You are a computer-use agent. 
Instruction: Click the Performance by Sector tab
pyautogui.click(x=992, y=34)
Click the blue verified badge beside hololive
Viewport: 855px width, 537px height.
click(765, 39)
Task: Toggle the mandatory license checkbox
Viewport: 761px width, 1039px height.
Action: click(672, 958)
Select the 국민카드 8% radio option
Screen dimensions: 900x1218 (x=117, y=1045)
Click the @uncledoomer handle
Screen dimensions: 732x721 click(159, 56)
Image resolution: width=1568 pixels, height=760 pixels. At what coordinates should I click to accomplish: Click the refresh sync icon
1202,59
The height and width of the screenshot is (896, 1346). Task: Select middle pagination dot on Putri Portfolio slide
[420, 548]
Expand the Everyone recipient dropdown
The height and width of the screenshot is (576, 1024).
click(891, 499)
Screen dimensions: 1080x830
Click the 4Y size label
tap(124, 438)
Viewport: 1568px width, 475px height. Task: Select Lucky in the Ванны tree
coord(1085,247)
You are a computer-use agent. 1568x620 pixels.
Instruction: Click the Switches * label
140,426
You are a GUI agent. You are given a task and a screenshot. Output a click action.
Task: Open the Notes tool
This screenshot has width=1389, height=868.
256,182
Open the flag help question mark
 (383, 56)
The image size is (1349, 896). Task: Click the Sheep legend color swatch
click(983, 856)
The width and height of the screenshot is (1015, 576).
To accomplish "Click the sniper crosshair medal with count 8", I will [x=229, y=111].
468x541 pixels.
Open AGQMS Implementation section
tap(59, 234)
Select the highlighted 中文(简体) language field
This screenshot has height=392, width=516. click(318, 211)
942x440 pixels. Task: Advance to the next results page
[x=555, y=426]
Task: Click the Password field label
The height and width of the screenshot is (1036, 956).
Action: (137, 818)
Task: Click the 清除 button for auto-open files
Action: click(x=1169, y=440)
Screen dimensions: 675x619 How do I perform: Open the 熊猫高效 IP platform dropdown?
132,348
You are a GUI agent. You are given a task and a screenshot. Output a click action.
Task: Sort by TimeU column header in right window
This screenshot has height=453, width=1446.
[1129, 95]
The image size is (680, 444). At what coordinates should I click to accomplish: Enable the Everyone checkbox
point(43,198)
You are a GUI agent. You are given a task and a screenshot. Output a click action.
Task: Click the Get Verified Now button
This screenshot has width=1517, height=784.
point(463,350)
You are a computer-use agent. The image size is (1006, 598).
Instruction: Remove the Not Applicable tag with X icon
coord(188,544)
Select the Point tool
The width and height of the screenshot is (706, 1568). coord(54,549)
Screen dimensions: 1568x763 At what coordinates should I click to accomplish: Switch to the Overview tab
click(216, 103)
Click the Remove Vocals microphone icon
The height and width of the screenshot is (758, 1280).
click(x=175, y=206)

....................

Copy every record exactly.

You are a computer-use agent. 
Instruction: Click the Performance by Sector tab
pyautogui.click(x=992, y=34)
Click the blue verified badge beside hololive
Viewport: 855px width, 537px height.
click(765, 39)
Task: Toggle the mandatory license checkbox
Viewport: 761px width, 1039px height.
Action: click(672, 958)
Select the 국민카드 8% radio option
Screen dimensions: 900x1218 (x=117, y=1045)
Click the @uncledoomer handle
Screen dimensions: 732x721 click(159, 56)
Image resolution: width=1568 pixels, height=760 pixels. At what coordinates should I click to accomplish: Click the refresh sync icon
1202,59
The height and width of the screenshot is (896, 1346). Task: Select middle pagination dot on Putri Portfolio slide
[420, 548]
Expand the Everyone recipient dropdown
The height and width of the screenshot is (576, 1024).
click(891, 499)
Screen dimensions: 1080x830
Click the 4Y size label
tap(124, 438)
Viewport: 1568px width, 475px height. Task: Select Lucky in the Ванны tree
coord(1085,247)
You are a computer-use agent. 1568x620 pixels.
Instruction: Click the Switches * label
140,426
You are a GUI agent. You are given a task and a screenshot. Output a click action.
Task: Open the Notes tool
This screenshot has width=1389, height=868.
256,182
Open the flag help question mark
 (383, 56)
The image size is (1349, 896). Task: Click the Sheep legend color swatch
click(983, 856)
The width and height of the screenshot is (1015, 576).
To accomplish "Click the sniper crosshair medal with count 8", I will [x=229, y=111].
468x541 pixels.
Open AGQMS Implementation section
tap(59, 234)
Select the highlighted 中文(简体) language field
This screenshot has height=392, width=516. click(318, 211)
942x440 pixels. Task: Advance to the next results page
[x=555, y=426]
Task: Click the Password field label
The height and width of the screenshot is (1036, 956).
Action: (137, 818)
Task: Click the 清除 button for auto-open files
Action: click(x=1169, y=440)
Screen dimensions: 675x619 How do I perform: Open the 熊猫高效 IP platform dropdown?
132,348
You are a GUI agent. You are given a task and a screenshot. Output a click action.
Task: Sort by TimeU column header in right window
This screenshot has height=453, width=1446.
[1129, 95]
The image size is (680, 444). At what coordinates should I click to accomplish: Enable the Everyone checkbox
point(43,198)
You are a GUI agent. You are given a task and a screenshot. Output a click action.
Task: Click the Get Verified Now button
This screenshot has width=1517, height=784.
point(463,350)
You are a computer-use agent. The image size is (1006, 598).
Instruction: Remove the Not Applicable tag with X icon
coord(188,544)
Select the Point tool
The width and height of the screenshot is (706, 1568). coord(54,549)
Screen dimensions: 1568x763 At what coordinates should I click to accomplish: Switch to the Overview tab
click(216, 103)
Click the Remove Vocals microphone icon
The height and width of the screenshot is (758, 1280).
click(x=175, y=206)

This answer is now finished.